### Work required
Count the lines in the following data that include "Edit". Please write only the number.

### Information given
● ● ● ● ● ● ●

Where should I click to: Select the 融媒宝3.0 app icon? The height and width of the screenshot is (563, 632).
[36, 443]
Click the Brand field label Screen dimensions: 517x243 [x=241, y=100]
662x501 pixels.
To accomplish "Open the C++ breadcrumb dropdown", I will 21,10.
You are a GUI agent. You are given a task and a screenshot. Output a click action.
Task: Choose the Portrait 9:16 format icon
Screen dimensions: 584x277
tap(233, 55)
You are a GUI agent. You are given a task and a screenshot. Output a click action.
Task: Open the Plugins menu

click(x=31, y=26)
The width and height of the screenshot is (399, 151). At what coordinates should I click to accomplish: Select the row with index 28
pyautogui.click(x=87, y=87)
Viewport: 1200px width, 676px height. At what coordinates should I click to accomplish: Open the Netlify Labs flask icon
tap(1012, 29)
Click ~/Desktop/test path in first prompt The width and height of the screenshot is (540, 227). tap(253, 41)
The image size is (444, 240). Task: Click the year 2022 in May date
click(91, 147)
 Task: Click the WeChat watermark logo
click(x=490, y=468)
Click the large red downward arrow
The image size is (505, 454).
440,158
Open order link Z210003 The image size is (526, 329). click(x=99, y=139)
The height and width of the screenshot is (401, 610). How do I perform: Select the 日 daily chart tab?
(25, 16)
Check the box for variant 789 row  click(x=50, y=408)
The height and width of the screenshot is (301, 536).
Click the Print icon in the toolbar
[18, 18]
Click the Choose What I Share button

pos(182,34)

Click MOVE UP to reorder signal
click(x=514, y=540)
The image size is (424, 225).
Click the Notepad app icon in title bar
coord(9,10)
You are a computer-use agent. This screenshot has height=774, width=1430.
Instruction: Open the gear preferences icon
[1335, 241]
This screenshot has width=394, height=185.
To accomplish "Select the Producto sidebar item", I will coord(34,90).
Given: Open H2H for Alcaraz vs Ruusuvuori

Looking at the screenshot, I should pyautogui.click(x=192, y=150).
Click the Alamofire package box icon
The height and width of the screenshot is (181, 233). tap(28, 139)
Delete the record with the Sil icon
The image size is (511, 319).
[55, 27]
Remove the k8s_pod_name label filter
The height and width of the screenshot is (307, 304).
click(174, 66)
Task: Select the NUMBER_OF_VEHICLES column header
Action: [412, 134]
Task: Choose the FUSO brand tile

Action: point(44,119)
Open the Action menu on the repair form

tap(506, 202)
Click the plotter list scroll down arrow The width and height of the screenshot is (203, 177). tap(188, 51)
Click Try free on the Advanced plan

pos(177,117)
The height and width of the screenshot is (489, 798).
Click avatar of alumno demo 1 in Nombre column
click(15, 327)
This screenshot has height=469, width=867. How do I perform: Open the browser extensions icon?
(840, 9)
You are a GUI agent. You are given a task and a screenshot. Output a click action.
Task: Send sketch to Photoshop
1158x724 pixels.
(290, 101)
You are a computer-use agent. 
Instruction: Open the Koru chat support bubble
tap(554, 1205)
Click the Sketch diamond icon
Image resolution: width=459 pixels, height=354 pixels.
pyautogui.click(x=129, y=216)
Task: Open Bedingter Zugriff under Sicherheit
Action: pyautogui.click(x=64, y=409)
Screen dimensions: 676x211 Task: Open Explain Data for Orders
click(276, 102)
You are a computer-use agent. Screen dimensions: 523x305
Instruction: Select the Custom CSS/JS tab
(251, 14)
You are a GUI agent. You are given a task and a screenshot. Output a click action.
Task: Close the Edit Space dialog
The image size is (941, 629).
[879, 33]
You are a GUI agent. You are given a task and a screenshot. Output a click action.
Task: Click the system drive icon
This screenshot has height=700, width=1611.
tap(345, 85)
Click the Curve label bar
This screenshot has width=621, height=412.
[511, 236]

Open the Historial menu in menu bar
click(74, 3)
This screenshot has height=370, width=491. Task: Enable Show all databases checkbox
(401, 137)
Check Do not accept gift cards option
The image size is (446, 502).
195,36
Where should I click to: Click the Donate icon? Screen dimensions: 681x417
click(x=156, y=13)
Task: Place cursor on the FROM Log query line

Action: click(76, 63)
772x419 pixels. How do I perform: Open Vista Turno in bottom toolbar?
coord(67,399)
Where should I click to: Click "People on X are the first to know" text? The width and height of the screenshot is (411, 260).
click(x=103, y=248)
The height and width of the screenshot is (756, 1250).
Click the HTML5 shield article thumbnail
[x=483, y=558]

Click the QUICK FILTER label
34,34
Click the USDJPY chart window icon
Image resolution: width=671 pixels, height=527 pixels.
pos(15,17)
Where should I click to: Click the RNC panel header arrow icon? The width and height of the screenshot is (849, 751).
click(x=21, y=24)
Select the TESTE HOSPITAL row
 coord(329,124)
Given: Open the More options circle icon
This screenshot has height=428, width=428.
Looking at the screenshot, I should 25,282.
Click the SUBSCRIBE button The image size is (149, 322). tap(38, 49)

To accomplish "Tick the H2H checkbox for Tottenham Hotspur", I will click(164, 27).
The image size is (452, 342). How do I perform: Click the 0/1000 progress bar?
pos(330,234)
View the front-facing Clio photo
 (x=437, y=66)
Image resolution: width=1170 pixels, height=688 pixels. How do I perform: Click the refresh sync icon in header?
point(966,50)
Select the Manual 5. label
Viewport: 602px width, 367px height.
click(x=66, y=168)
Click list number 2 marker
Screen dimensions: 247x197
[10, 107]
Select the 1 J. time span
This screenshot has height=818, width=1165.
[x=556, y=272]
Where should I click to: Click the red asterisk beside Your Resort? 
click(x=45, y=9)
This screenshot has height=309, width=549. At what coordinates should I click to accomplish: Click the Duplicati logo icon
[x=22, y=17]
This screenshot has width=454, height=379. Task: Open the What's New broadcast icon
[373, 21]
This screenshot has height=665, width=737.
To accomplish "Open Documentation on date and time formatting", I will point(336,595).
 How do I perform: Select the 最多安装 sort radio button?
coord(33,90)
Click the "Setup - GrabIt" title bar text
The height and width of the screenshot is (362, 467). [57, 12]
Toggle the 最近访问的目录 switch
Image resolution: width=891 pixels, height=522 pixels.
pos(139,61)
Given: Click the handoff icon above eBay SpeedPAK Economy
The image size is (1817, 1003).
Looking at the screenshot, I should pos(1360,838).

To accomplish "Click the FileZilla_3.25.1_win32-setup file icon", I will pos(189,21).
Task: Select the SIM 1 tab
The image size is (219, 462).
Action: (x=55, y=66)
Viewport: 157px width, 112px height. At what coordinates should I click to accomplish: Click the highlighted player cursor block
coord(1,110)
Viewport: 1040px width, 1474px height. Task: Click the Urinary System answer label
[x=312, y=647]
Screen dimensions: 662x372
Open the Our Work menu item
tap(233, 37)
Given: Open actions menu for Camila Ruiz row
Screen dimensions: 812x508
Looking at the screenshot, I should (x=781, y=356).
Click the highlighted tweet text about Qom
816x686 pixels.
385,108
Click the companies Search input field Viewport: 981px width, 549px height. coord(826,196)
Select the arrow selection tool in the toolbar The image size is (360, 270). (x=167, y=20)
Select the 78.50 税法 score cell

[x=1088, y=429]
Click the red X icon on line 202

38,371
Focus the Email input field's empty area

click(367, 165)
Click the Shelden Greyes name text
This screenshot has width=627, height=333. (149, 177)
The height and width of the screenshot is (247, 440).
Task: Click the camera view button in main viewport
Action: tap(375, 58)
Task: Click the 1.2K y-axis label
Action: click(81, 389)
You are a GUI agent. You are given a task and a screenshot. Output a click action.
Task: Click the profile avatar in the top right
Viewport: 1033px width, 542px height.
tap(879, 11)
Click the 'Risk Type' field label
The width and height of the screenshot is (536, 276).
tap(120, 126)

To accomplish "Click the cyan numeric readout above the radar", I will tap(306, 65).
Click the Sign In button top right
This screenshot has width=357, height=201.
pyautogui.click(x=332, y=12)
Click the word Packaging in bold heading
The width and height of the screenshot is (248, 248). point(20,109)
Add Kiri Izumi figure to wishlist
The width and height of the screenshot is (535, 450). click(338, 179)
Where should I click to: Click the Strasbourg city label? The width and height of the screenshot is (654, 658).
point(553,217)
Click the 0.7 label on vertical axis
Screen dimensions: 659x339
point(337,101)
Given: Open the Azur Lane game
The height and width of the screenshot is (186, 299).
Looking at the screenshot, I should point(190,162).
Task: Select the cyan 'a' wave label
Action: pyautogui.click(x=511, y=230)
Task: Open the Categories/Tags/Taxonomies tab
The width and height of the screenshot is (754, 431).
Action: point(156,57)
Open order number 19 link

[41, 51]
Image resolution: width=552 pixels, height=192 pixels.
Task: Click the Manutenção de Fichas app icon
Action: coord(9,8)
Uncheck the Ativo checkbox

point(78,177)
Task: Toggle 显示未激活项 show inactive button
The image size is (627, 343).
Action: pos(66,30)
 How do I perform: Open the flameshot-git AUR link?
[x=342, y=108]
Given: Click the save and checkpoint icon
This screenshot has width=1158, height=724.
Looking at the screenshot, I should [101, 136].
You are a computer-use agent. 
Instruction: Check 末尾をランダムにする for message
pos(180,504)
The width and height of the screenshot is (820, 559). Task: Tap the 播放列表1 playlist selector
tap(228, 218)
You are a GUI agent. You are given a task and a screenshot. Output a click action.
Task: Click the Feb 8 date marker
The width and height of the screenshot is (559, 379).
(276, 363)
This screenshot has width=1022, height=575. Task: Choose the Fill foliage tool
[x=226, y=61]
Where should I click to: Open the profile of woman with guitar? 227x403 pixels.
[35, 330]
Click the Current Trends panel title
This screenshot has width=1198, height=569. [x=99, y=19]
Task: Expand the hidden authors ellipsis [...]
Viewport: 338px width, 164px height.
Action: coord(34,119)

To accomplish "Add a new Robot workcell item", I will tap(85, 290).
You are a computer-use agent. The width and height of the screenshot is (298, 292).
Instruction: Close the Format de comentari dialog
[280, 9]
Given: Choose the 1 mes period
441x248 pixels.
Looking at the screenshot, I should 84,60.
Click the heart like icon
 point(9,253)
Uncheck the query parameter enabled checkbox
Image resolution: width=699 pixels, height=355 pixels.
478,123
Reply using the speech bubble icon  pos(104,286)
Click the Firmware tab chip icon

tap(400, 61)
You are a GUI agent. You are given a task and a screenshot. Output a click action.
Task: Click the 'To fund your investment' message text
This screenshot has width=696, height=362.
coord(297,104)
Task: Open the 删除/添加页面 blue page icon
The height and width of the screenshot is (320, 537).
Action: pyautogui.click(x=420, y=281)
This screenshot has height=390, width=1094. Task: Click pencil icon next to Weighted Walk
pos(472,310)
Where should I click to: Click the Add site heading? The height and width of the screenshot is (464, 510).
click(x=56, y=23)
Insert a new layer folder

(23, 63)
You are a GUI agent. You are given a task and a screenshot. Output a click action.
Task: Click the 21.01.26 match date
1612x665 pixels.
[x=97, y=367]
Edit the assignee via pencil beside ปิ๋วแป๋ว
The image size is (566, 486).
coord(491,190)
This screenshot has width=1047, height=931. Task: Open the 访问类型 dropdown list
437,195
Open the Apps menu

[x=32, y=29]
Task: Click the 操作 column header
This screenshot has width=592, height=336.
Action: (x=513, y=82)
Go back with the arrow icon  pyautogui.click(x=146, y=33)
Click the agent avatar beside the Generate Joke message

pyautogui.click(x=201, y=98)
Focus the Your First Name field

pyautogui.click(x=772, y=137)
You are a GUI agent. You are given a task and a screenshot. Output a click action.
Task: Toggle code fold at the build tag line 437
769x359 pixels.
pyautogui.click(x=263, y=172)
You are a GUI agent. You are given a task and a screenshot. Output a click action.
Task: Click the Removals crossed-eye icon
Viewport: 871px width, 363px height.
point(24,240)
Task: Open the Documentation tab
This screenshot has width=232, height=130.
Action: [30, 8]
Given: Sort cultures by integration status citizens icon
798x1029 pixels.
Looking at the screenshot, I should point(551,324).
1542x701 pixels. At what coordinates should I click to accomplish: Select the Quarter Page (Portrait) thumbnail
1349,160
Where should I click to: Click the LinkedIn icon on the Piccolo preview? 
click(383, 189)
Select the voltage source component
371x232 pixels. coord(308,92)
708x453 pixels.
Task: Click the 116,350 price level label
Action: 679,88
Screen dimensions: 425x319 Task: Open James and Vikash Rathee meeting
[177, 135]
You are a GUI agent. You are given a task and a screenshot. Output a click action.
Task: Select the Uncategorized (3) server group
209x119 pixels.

● ● ● ● ● ● ●

### Answer section
2